Jerusalem: At Home in this Life is not the book I set out to write, but it was the book I needed to write. It was the story I needed to live and then tell. I thought I was going to write a fluffy happy book about combining Benedictine monastic practices with ordinary domestic chores – and to some extent that is the book I wrote – but it went much deeper and was much messier than I ever intended. This book is the story of how everything I thought would make me happy fell apart, and how I found peace at the intersection of mess and brokenness and beauty and happy surprises, when I decided to give God’s plan a try instead of forcing my own. I think anyone who is wishing that their life was something different than it is should read this book, because ultimately – no matter who we are or where we live, we have to learn how to water the grass beneath our feet instead of always seeking greener pastures.

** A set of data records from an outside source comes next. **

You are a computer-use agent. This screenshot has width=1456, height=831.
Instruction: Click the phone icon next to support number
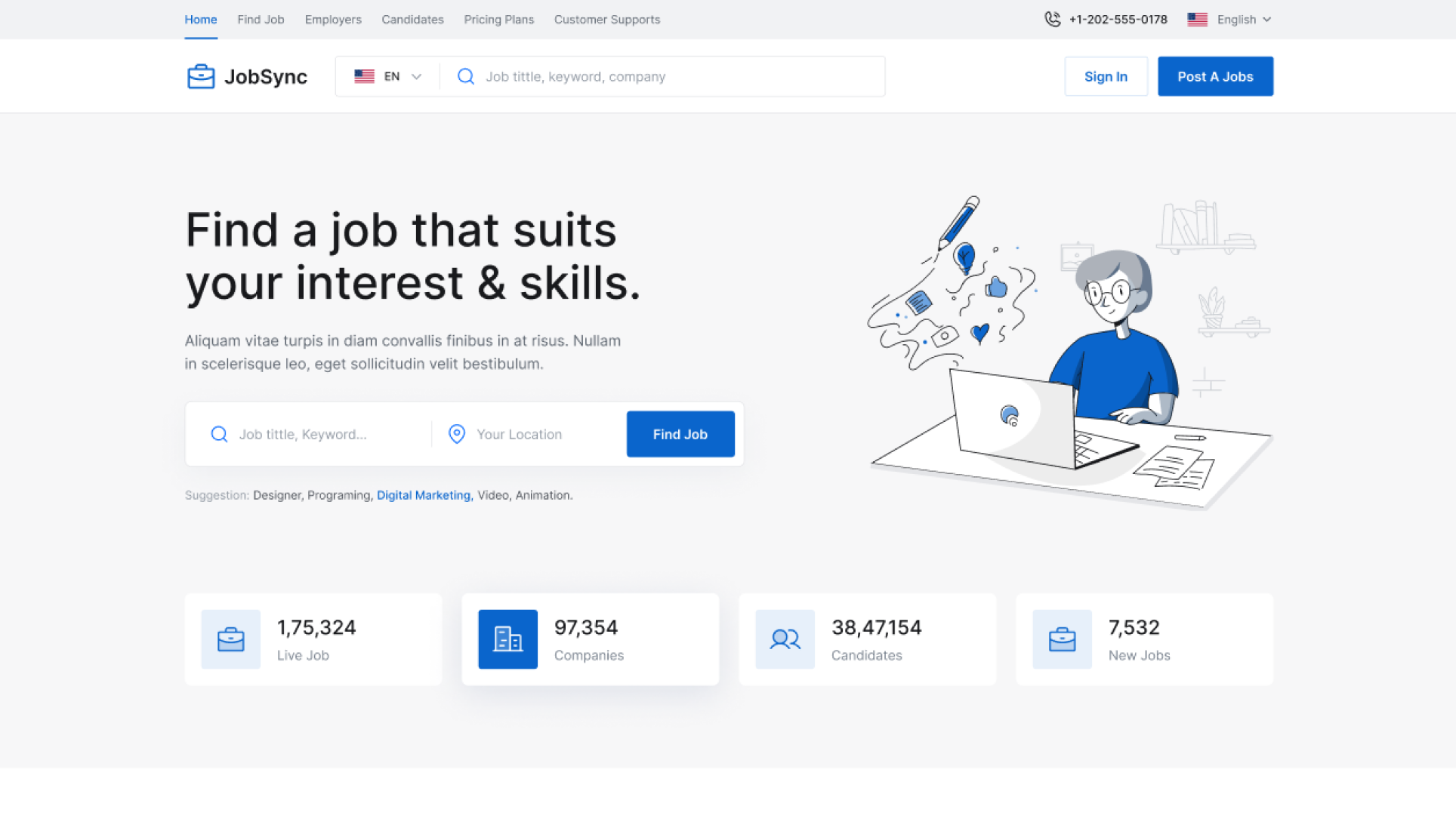coord(1052,19)
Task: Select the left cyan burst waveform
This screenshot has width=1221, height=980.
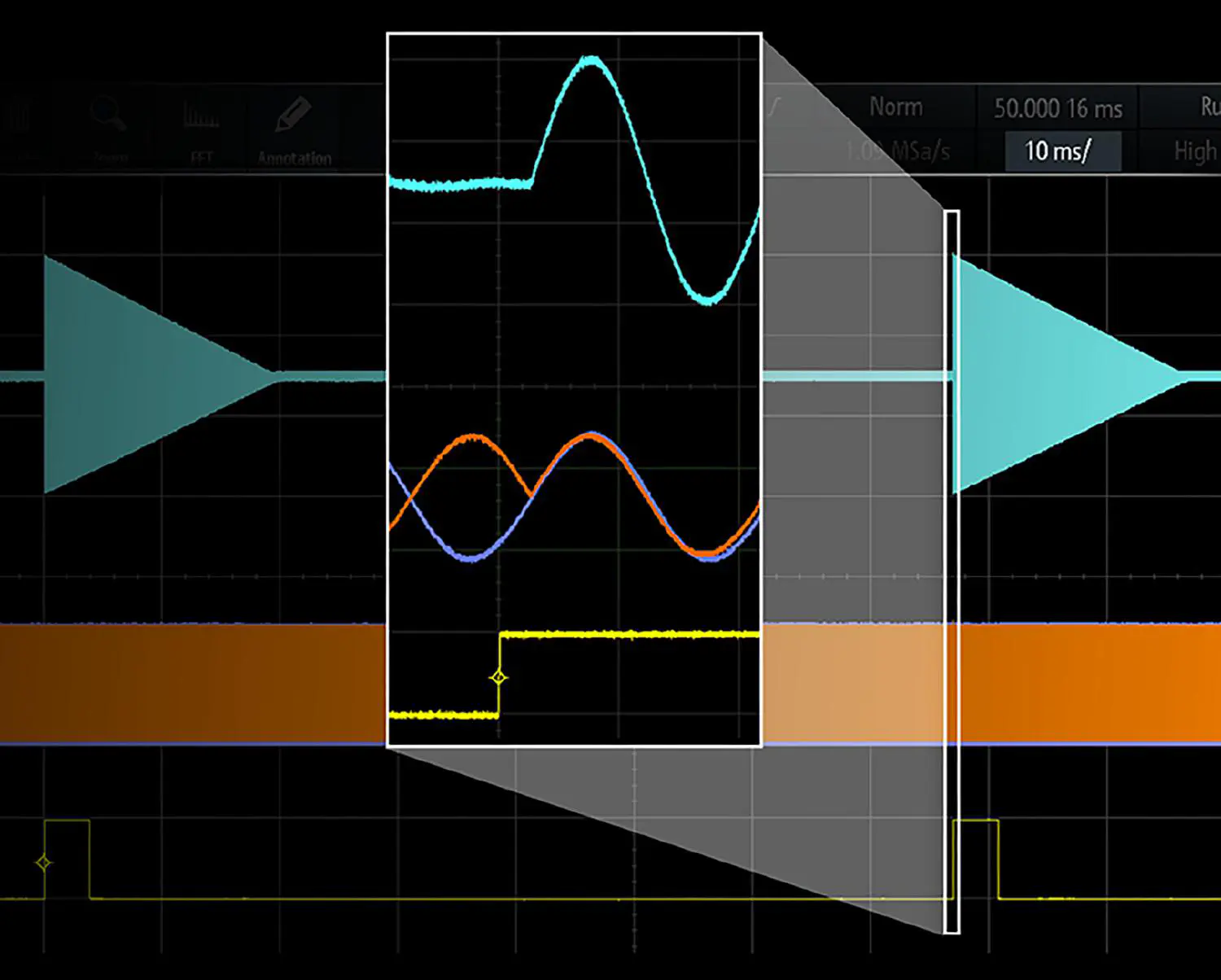Action: tap(122, 374)
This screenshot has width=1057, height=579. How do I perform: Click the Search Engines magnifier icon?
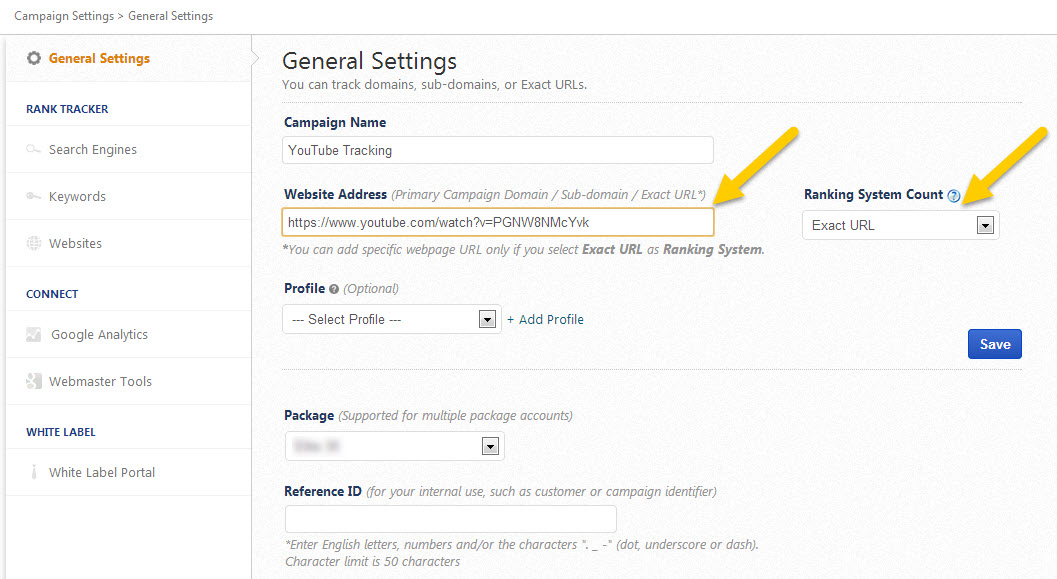(x=34, y=150)
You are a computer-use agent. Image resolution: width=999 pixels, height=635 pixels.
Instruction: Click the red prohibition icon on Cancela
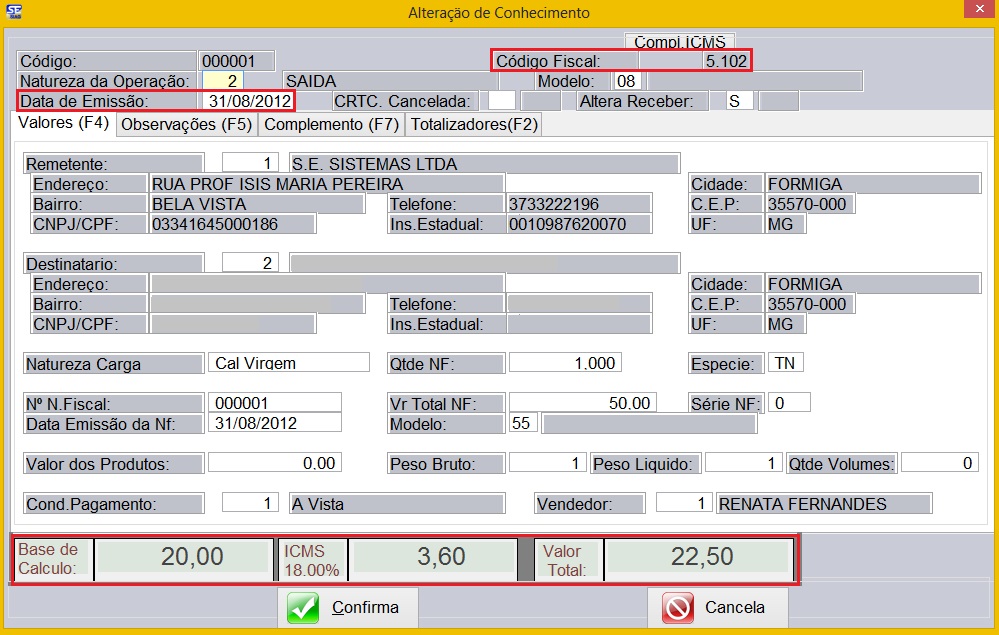(678, 607)
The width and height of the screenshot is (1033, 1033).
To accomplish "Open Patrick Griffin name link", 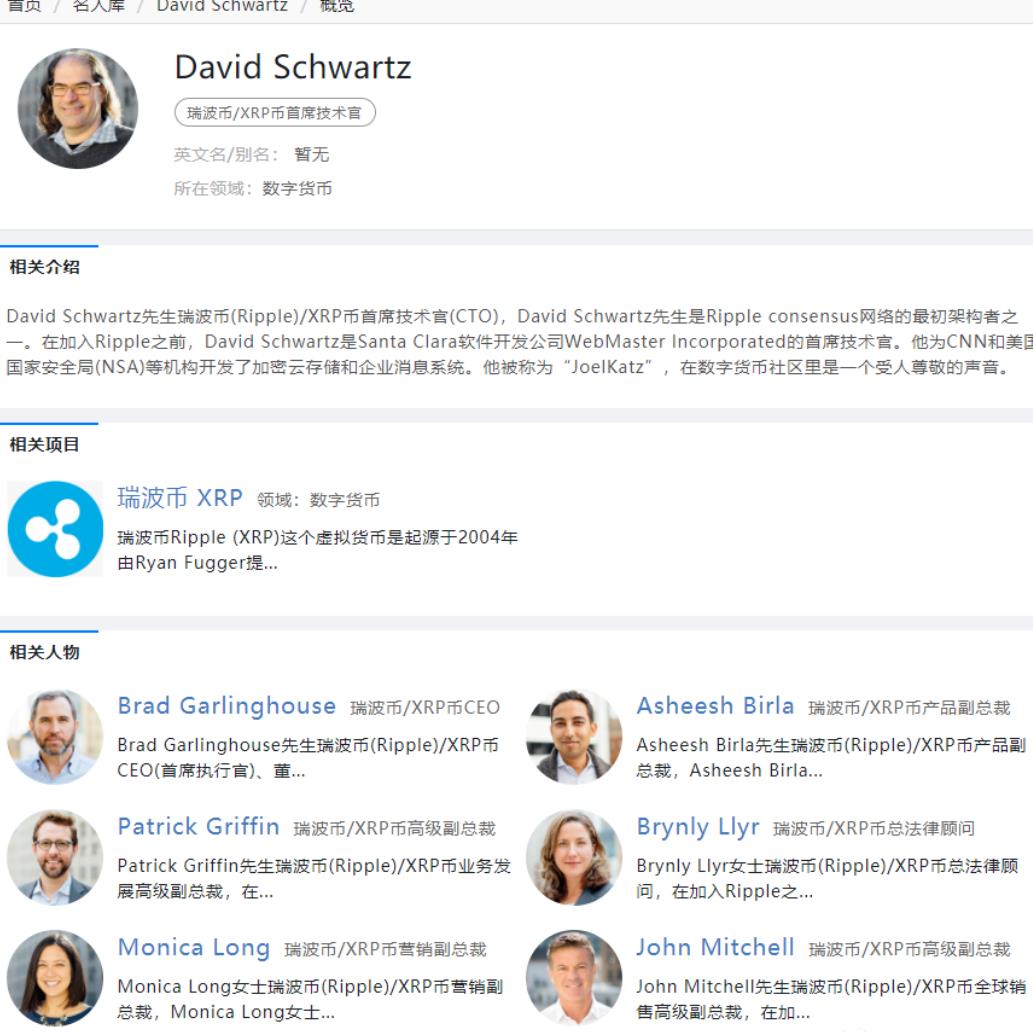I will 198,826.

Traci: #notgonnalie, when I see your Instagram posts of your gorgeous farmhouse and your amazing kitchen and your sense of style that includes magazine worthy cookouts I think to myself “I want that life!” I struggle with that sometimes on social media, seeing other people’s lives and wondering how my own life measures up. One of the things I love about At Home in this Life is now it dives in to some of the challenges you’ve overcome in living the life you want to live. What encouragement do you have for me and other readers who feel overwhelmed by the pressure to do it all and be perfect?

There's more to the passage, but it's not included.